Provided material |
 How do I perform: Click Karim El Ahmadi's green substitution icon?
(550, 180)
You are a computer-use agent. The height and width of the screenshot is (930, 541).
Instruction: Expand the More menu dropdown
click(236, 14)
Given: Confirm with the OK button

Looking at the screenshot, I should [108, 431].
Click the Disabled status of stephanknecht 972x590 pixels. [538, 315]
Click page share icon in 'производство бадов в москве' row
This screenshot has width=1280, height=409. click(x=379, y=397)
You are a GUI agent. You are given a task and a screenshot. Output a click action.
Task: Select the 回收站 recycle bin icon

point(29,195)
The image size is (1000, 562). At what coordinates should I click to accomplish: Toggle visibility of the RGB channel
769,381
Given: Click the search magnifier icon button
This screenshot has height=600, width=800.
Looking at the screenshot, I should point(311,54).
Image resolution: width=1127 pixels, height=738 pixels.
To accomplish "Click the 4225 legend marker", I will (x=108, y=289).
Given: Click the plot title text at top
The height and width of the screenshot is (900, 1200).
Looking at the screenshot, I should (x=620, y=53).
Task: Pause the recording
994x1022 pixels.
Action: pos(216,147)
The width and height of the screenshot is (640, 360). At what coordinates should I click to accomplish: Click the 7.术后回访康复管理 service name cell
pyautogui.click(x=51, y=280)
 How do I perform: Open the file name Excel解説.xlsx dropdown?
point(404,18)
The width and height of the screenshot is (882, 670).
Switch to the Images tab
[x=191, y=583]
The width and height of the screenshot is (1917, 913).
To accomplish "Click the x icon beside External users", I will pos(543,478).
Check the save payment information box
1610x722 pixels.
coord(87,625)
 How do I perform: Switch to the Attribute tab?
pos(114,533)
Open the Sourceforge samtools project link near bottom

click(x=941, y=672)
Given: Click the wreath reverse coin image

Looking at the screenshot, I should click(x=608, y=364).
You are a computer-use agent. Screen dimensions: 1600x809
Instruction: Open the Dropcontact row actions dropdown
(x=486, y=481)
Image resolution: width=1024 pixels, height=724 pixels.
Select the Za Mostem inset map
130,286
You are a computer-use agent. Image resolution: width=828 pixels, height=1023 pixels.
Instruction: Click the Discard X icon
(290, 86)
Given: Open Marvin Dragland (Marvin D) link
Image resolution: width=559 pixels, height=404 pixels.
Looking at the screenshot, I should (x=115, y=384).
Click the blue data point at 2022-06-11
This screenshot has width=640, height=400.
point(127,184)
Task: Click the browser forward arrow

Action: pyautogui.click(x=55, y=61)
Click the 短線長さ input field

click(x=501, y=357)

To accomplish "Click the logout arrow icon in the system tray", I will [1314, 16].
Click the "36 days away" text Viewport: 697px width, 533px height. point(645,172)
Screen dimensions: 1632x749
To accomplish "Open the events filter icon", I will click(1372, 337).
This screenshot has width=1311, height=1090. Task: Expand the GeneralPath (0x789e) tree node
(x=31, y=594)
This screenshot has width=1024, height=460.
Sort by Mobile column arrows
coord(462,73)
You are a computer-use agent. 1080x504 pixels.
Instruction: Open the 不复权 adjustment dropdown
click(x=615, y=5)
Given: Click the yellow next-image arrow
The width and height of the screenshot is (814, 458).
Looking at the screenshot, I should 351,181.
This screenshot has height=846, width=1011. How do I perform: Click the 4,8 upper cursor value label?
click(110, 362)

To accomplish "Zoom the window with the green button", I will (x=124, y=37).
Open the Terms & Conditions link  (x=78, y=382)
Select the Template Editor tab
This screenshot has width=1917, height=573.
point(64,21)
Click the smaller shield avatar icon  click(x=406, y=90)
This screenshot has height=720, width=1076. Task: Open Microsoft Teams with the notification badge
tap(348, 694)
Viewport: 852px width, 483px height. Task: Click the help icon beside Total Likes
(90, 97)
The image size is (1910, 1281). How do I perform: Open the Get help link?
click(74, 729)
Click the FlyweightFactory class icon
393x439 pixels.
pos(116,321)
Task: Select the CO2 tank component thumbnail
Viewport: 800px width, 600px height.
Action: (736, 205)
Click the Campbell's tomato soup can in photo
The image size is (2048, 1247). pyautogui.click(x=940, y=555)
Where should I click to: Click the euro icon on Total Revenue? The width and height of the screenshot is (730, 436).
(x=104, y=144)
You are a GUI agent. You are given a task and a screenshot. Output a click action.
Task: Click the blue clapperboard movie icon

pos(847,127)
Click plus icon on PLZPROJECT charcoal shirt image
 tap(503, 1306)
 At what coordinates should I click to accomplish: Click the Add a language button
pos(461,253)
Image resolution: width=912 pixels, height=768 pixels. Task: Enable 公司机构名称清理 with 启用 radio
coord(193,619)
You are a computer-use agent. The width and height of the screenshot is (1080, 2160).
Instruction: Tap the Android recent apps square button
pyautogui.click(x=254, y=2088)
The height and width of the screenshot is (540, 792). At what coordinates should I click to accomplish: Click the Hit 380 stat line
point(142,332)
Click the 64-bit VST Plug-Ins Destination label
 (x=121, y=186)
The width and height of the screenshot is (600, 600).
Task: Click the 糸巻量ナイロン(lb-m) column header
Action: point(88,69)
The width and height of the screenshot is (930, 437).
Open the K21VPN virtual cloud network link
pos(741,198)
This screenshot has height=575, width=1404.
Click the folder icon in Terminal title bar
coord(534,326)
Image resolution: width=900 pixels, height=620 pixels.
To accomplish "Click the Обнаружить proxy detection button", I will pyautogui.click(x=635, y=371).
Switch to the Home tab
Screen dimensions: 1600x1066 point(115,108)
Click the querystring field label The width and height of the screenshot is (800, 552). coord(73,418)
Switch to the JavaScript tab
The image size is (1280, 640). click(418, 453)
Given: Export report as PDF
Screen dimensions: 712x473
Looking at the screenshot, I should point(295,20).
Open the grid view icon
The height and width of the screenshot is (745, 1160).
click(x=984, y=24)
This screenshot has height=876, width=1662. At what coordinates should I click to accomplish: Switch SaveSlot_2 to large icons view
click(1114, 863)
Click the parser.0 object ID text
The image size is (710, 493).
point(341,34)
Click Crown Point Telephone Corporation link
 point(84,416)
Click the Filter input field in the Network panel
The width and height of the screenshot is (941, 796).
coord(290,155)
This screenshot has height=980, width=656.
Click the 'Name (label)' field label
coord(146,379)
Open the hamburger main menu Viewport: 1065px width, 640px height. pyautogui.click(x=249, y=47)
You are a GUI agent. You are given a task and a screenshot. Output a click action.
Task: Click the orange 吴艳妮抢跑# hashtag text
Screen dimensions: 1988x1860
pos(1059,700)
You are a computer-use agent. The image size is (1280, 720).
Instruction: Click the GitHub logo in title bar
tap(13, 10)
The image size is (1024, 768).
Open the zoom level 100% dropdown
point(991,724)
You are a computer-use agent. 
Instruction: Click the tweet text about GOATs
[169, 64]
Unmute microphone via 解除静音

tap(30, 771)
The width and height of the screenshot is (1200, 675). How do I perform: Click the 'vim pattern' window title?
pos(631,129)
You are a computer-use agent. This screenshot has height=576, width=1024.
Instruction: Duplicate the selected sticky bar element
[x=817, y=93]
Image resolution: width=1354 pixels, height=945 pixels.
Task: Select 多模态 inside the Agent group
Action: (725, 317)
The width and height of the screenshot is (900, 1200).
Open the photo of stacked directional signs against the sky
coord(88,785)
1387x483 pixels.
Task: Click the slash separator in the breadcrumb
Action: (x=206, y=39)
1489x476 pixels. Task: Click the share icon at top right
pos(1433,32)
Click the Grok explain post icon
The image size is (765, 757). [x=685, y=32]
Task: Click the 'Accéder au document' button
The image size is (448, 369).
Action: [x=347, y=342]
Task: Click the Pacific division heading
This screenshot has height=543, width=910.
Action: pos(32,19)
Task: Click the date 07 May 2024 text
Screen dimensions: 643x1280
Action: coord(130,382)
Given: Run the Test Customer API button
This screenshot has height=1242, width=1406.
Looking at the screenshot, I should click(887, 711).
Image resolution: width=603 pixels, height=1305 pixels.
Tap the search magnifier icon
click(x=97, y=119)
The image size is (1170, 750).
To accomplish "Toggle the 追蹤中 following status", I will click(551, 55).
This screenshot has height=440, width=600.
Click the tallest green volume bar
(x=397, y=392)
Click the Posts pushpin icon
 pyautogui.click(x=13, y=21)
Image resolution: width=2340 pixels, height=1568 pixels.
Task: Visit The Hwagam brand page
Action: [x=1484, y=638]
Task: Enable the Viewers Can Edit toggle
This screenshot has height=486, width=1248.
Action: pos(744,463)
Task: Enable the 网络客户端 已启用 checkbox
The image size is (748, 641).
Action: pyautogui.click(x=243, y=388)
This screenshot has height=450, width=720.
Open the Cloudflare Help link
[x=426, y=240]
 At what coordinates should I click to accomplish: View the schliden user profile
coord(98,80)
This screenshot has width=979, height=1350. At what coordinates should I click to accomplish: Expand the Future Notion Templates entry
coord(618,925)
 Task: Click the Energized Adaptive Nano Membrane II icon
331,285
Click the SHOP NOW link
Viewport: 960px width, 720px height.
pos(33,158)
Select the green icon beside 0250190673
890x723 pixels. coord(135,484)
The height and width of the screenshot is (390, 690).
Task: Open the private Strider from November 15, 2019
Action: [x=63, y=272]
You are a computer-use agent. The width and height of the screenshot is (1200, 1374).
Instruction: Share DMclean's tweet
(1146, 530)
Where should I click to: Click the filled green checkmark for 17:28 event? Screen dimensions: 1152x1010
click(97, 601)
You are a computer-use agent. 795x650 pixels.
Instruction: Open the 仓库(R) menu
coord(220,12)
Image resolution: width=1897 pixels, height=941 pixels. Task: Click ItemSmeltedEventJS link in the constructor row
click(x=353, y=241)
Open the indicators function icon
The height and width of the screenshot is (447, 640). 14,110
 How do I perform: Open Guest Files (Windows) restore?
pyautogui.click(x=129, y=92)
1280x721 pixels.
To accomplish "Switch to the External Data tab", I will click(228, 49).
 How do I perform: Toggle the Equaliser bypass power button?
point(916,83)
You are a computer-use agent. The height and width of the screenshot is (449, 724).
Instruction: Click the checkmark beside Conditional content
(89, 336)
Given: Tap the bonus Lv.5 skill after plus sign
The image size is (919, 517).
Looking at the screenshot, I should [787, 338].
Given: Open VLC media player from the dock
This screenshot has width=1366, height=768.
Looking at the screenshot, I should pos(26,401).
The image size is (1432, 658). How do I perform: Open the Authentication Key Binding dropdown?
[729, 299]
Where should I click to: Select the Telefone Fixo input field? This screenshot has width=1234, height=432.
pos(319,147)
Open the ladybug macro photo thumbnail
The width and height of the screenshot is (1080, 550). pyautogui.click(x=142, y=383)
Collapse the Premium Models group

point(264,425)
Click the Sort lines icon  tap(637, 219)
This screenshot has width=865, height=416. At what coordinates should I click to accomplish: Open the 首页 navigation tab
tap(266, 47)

Problem | Check each line of the records for the word "status" and extract those that contain it.

Worked solution |
Click the Disabled status of stephanknecht 972x590 pixels. [538, 315]
To accomplish "Toggle the 追蹤中 following status", I will click(551, 55).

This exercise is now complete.